*** GIVEN DATA ***
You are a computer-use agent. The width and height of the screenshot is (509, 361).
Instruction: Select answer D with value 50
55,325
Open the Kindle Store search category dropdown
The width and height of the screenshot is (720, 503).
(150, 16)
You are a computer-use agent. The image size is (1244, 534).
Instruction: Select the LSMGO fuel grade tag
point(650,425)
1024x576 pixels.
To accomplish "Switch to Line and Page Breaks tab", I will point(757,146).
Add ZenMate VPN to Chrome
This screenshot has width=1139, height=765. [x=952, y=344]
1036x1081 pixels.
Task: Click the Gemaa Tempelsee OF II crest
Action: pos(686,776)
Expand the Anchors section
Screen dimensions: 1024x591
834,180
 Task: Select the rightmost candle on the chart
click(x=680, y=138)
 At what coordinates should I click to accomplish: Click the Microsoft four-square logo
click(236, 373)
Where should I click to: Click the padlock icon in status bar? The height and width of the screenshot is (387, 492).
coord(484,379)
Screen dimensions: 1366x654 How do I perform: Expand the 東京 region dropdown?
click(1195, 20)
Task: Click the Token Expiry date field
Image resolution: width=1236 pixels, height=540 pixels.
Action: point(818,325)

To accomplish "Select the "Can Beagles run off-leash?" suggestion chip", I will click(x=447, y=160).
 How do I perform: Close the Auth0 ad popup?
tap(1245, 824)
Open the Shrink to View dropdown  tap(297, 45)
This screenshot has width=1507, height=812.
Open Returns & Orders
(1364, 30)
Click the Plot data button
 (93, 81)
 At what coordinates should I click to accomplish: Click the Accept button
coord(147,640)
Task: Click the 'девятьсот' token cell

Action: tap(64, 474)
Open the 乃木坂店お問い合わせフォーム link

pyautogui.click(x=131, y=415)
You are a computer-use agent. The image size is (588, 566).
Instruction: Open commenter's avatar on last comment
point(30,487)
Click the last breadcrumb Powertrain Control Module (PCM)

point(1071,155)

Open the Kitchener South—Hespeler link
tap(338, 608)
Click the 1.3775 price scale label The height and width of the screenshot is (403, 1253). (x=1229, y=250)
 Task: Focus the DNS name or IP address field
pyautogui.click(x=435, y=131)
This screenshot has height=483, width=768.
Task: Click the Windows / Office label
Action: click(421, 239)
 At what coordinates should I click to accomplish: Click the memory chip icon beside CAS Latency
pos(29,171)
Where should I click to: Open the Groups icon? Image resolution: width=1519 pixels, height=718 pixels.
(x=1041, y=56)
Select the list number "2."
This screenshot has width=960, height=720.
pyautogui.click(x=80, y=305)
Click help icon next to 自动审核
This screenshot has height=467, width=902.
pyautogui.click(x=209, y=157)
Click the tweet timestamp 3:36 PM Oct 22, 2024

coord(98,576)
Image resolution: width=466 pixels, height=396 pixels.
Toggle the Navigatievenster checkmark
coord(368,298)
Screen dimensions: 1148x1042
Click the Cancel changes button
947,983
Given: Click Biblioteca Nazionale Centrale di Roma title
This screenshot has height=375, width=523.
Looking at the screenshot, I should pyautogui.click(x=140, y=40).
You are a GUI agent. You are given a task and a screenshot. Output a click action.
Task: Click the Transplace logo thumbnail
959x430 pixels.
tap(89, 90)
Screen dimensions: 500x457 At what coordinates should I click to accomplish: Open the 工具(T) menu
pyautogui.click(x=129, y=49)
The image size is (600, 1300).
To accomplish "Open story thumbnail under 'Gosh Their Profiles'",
*** End of GIVEN DATA ***
Provide all the records again, word for word.

» **ANSWER FOR THIS EXERCISE**
You are a computer-use agent. The width and height of the screenshot is (509, 361).
Instruction: Select answer D with value 50
55,325
Open the Kindle Store search category dropdown
The width and height of the screenshot is (720, 503).
(150, 16)
You are a computer-use agent. The image size is (1244, 534).
Instruction: Select the LSMGO fuel grade tag
point(650,425)
1024x576 pixels.
To accomplish "Switch to Line and Page Breaks tab", I will point(757,146).
Add ZenMate VPN to Chrome
This screenshot has width=1139, height=765. [x=952, y=344]
1036x1081 pixels.
Task: Click the Gemaa Tempelsee OF II crest
Action: pos(686,776)
Expand the Anchors section
Screen dimensions: 1024x591
834,180
 Task: Select the rightmost candle on the chart
click(x=680, y=138)
 At what coordinates should I click to accomplish: Click the Microsoft four-square logo
click(236, 373)
Where should I click to: Click the padlock icon in status bar? The height and width of the screenshot is (387, 492).
coord(484,379)
Screen dimensions: 1366x654 How do I perform: Expand the 東京 region dropdown?
click(1195, 20)
Task: Click the Token Expiry date field
Image resolution: width=1236 pixels, height=540 pixels.
Action: point(818,325)

To accomplish "Select the "Can Beagles run off-leash?" suggestion chip", I will click(x=447, y=160).
 How do I perform: Close the Auth0 ad popup?
tap(1245, 824)
Open the Shrink to View dropdown  tap(297, 45)
This screenshot has width=1507, height=812.
Open Returns & Orders
(1364, 30)
Click the Plot data button
 (93, 81)
 At what coordinates should I click to accomplish: Click the Accept button
coord(147,640)
Task: Click the 'девятьсот' token cell

Action: tap(64, 474)
Open the 乃木坂店お問い合わせフォーム link

pyautogui.click(x=131, y=415)
You are a computer-use agent. The image size is (588, 566).
Instruction: Open commenter's avatar on last comment
point(30,487)
Click the last breadcrumb Powertrain Control Module (PCM)

point(1071,155)

Open the Kitchener South—Hespeler link
tap(338, 608)
Click the 1.3775 price scale label The height and width of the screenshot is (403, 1253). (x=1229, y=250)
 Task: Focus the DNS name or IP address field
pyautogui.click(x=435, y=131)
This screenshot has height=483, width=768.
Task: Click the Windows / Office label
Action: click(421, 239)
 At what coordinates should I click to accomplish: Click the memory chip icon beside CAS Latency
pos(29,171)
Where should I click to: Open the Groups icon? Image resolution: width=1519 pixels, height=718 pixels.
(x=1041, y=56)
Select the list number "2."
This screenshot has width=960, height=720.
pyautogui.click(x=80, y=305)
Click help icon next to 自动审核
This screenshot has height=467, width=902.
pyautogui.click(x=209, y=157)
Click the tweet timestamp 3:36 PM Oct 22, 2024

coord(98,576)
Image resolution: width=466 pixels, height=396 pixels.
Toggle the Navigatievenster checkmark
coord(368,298)
Screen dimensions: 1148x1042
Click the Cancel changes button
947,983
Given: Click Biblioteca Nazionale Centrale di Roma title
This screenshot has height=375, width=523.
Looking at the screenshot, I should pyautogui.click(x=140, y=40).
You are a GUI agent. You are given a task and a screenshot. Output a click action.
Task: Click the Transplace logo thumbnail
959x430 pixels.
tap(89, 90)
Screen dimensions: 500x457 At what coordinates should I click to accomplish: Open the 工具(T) menu
pyautogui.click(x=129, y=49)
The image size is (600, 1300).
To accomplish "Open story thumbnail under 'Gosh Their Profiles'",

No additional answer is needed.